Pierce wrote a congratulatory note to Jacob Kaz on a yellow Post-it and attached it to the cover sheet of the Proteus application package. He then locked it back in the safe. He'd have it sent by secure transport to Kaz's office in Century City in the morning. No faxes, no e-mails. Pierce might even drive it over himself.

He leaned back, threw another Oreo into his mouth and checked his watch. It was two o'clock. An hour had gone by since he had been in the office but it had seemed like only ten minutes. It felt good to have the feeling again, the vibe. He decided to capitalize on it and move into the lab to do some real work. He grabbed the rest of the cookies and got up.

"Lights."

Pierce was in the hallway pulling the door closed on the darkened office when the phone rang. It was the distinctive double ring of his private line. Pierce pushed the door back open.

"Lights."

Few people had his direct office number but one of them was Nicole. Pierce quickly moved around the desk and looked down at the caller ID screen on the phone. It said private caller and he knew it wasn't Nicole, because her cell phone and the line from the house on Amalfi were uncloaked. Pierce hesitated but then remembered that Cody Zeller had the number. He picked up the phone.

"Mr. Pierce?"

It wasn't Cody Zeller.

"Yes?"

"It's Philip Glass. You called me yesterday?"

The private investigator. Pierce had forgotten.

"Oh. Yes, yes.

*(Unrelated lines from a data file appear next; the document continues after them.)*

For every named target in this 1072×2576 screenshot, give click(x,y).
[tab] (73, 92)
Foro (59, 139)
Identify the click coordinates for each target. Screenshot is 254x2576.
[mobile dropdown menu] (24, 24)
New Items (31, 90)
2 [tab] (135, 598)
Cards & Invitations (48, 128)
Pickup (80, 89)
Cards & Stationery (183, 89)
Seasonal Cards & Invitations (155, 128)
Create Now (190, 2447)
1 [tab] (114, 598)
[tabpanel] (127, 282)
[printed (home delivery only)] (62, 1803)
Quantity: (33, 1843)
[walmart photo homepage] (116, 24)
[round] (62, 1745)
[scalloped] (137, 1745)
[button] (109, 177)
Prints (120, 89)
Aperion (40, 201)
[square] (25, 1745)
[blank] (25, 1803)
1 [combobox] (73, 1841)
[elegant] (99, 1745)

Thanks for calling back."

"I didn't get the message until today. What can I do for you?"

"I want to talk to you about Lilly Quinlan. She's missing. Her mother hired you a few weeks ago. From Florida."

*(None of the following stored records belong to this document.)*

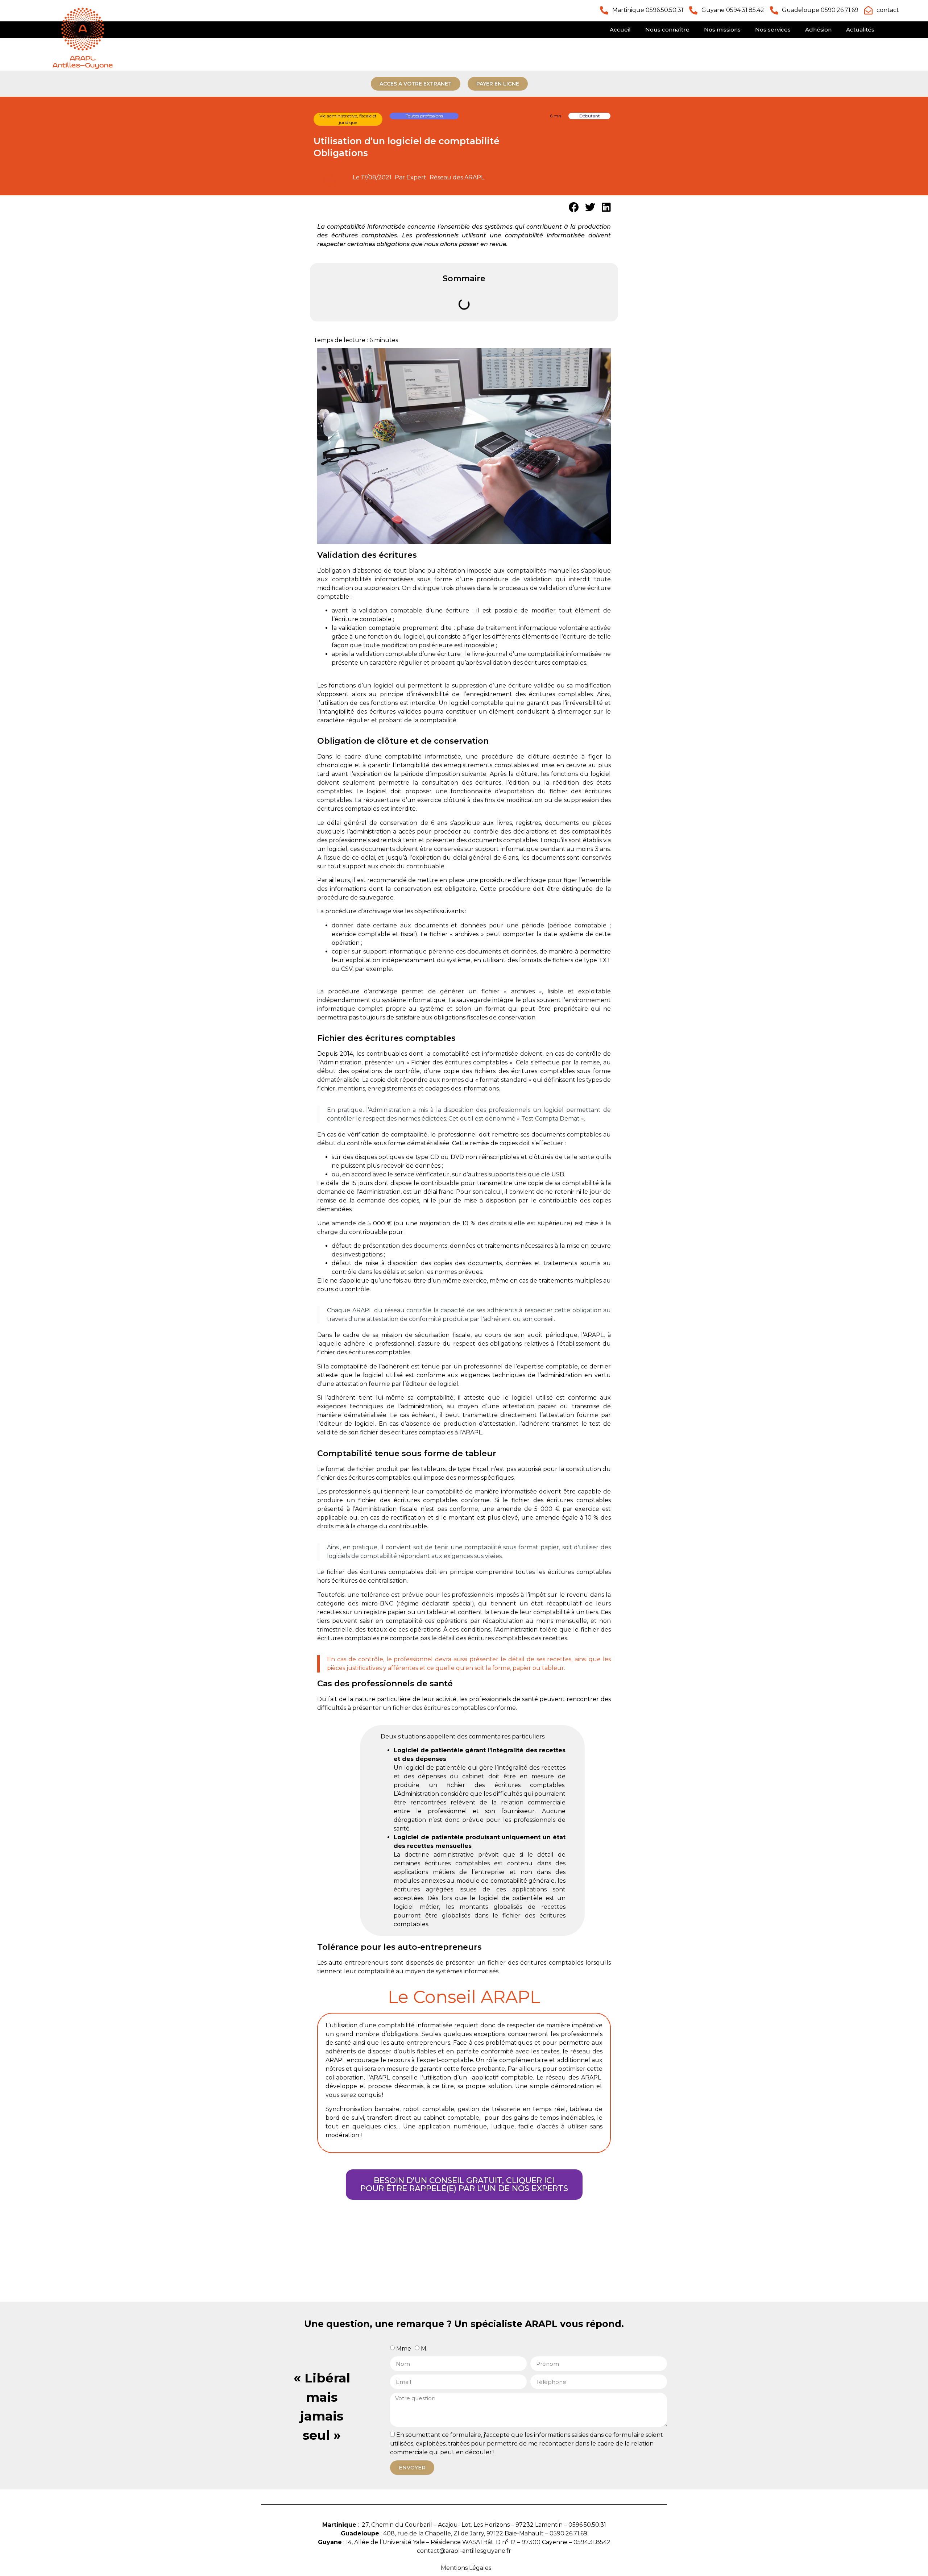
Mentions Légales (466, 2567)
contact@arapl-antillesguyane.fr (464, 2550)
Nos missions (722, 29)
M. (424, 2348)
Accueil (620, 29)
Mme (403, 2348)
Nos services (773, 29)
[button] (574, 207)
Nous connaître (667, 29)
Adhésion (818, 29)
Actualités (860, 29)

"Yes, but I am no longer employed on that one."

Pierce remained standing behind his desk. He put his hand on top of the computer monitor as he spoke.

"I understand that. But I was wondering if I could talk to you about it. I have Vivian Quinlan's permission. You can check with her if you want. You still have her number?"

It took a long while for Glass to respond, so long that Pierce thought he may have quietly hung up.

"Mr. Glass?"

"Yes, I'm here. I'm just thinking. Can you tell me what your interest is in all of this?"